__EXERCISE OBJECTIVE__. Output, word for word, the lines of this listing that fall between the line with "Given: Open repository folder via folder icon" and the line with "You are a computer-use", counting both of those lines, and no others.

──────────

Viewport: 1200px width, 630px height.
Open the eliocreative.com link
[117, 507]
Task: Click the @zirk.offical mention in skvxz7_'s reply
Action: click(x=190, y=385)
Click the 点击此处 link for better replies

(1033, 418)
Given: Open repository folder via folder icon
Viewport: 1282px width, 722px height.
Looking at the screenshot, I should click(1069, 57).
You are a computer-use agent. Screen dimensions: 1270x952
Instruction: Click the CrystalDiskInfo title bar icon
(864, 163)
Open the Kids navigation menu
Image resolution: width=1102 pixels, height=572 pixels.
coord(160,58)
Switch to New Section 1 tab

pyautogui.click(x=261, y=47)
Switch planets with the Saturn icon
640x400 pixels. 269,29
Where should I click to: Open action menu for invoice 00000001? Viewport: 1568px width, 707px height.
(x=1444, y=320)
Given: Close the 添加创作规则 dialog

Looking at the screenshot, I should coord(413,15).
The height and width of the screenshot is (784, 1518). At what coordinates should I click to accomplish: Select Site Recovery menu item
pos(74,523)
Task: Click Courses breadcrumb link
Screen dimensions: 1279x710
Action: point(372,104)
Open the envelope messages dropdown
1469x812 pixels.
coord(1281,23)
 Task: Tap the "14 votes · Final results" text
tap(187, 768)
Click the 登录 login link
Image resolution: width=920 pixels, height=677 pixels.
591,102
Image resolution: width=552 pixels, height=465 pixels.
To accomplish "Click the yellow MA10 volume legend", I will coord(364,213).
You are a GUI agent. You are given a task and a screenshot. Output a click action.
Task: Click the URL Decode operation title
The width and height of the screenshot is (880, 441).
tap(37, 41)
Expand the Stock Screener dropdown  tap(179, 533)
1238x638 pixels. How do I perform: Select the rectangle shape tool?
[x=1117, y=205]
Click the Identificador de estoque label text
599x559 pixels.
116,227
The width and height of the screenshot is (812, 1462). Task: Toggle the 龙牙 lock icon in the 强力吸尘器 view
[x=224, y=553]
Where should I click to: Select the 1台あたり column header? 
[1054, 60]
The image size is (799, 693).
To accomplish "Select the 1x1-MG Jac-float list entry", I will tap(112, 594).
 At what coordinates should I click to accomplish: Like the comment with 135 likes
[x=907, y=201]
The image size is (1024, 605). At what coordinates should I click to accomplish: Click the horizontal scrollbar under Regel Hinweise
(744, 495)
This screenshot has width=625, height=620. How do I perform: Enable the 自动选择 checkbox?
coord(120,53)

──────────

__RESULT__.
Given: Open repository folder via folder icon
Viewport: 1282px width, 722px height.
Looking at the screenshot, I should click(1069, 57).
You are a computer-use agent. Screen dimensions: 1270x952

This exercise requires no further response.